Find the area estimate for eight rectangles with mid points:

Refer to Figure 5.

Take the midpoint height of the first rectangle’s $f\left(x_1\right)$ value as 0.87, the midpoint height of the second rectangle’s $f\left(x_2\right)$ value as 0.68, the midpoint height of the third rectangle’s $f\left(x_3\right)$ value as 0.6, the midpoint height of the fourth rectangle’s $f\left(x_4\right)$ value as 0.74, the midpoint height of the fifth rectangle’s $f\left(x_5\right)$ value as 0.9, the midpoint height of the sixth rectangle’s $f\left(x_6\right)$ value as 1.12, the midpoint height of the seventh rectangle’s $f\left(x_7\right)$ value as 1.38, and the midpoint height of the eighth rectangle’s $f\left(x_8\right)$ value as 1.66.

Substitute 8 for n, 0.87 for $f\left(x_1\right)$, 0.5 for $\Delta x$, 0.68 for $f\left(x_2\right)$, 0.6 for $f\left(x_3\right)$, 0.74 for $f\left(x_4\right)$, 0.9 for $f\left(x_5\right)$, 1.12 for $f\left(x_6\right)$, 1.38 for $f\left(x_7\right)$, and 1.66 for $f\left(x_8\right)$ in Equation (3).

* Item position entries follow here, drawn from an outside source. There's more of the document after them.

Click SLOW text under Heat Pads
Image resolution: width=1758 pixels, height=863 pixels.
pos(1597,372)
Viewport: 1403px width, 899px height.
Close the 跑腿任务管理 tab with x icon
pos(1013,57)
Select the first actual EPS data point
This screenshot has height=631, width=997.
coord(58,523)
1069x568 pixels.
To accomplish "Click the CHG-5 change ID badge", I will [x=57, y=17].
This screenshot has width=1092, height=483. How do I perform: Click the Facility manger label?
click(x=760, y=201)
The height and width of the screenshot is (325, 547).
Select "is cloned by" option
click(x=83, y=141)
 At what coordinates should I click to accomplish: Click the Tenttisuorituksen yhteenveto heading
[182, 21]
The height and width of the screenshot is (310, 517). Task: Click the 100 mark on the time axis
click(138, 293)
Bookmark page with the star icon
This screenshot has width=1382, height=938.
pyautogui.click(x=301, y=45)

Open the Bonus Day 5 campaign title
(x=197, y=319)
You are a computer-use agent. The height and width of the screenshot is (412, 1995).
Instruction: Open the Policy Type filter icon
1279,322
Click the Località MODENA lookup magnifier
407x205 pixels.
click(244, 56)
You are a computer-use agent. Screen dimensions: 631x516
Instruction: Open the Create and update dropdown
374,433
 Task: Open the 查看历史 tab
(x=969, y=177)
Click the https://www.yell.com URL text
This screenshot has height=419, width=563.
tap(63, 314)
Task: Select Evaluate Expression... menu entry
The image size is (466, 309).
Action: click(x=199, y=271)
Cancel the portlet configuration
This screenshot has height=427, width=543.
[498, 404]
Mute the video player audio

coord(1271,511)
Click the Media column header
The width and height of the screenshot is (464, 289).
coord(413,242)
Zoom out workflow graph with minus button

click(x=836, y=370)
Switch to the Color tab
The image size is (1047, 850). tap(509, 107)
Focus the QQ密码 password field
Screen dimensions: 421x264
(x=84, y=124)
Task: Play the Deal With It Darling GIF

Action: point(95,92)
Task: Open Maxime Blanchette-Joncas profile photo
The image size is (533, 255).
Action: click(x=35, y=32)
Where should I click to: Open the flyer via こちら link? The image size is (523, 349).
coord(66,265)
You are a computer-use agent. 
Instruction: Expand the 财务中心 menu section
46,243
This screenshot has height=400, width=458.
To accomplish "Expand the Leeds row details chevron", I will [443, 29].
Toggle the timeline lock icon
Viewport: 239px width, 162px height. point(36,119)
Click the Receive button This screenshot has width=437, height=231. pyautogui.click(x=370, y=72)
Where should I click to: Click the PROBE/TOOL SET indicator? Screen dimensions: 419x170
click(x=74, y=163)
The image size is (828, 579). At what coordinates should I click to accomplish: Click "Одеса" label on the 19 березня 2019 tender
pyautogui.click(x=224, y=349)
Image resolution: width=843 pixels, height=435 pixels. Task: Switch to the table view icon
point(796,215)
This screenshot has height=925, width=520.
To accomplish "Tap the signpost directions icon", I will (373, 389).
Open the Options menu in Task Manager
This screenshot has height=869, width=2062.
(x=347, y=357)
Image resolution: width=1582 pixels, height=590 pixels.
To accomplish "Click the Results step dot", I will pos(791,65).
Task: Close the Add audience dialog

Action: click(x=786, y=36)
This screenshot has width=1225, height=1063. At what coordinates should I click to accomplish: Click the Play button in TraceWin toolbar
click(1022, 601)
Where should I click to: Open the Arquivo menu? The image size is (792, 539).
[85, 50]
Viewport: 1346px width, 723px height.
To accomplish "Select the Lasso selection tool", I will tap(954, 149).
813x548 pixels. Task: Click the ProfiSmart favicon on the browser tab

$\begin{array}{c}{M}_8=\left[\begin{array}{l}\left(0.87\times 0.5\right)+\left(0.68\times 0.5\right)+\left(0.6\times 0.5\right)+\left(0.74\times 0.5\right)\\ +\left(0.9\times 0.5\right)+\left(1.12\times 0.5\right)+\left(1.38\times 0.5\right)+\left(1.66\times 0.5\right)\end{array}\right]\\ =0.435+0.34+0.3+0.37+0.45+0.56+0.69+0.83\\ =3.975\end{array}$

Therefore, the area under the graph of f using mid points for $n=8$ is 3.975.